Give an exact copy of the line that has "1280x800 pixels." and of every line below it, through the last, with nothing else.

Information supplied Start Marker

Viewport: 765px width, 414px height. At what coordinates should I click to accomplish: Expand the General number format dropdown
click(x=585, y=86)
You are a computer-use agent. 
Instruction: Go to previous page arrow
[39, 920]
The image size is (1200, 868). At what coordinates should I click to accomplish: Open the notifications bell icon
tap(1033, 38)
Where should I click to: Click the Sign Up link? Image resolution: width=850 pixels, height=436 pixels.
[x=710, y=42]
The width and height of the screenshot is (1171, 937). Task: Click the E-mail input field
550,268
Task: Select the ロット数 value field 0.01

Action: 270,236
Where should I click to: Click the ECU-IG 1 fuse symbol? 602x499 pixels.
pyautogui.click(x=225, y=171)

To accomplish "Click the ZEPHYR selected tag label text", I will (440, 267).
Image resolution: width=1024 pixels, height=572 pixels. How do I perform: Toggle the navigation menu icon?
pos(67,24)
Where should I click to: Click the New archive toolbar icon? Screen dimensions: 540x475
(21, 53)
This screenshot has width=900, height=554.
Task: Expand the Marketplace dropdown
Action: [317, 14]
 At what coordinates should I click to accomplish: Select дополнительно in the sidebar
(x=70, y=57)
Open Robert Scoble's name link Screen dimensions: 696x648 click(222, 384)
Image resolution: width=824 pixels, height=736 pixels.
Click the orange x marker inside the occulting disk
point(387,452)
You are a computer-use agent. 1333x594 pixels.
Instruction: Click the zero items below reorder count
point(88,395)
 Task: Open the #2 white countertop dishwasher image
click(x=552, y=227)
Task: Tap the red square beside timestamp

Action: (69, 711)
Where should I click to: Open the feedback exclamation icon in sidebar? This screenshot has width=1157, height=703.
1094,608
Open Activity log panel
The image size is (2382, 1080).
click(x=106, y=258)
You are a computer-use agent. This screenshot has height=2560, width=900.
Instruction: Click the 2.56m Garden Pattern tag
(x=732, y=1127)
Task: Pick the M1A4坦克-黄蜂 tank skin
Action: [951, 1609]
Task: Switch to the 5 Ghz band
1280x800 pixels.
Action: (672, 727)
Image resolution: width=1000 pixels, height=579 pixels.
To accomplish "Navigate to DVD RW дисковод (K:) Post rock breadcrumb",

Information supplied End Marker

**Expected answer:**
1280x800 pixels.
Action: (672, 727)
Image resolution: width=1000 pixels, height=579 pixels.
To accomplish "Navigate to DVD RW дисковод (K:) Post rock breadcrumb",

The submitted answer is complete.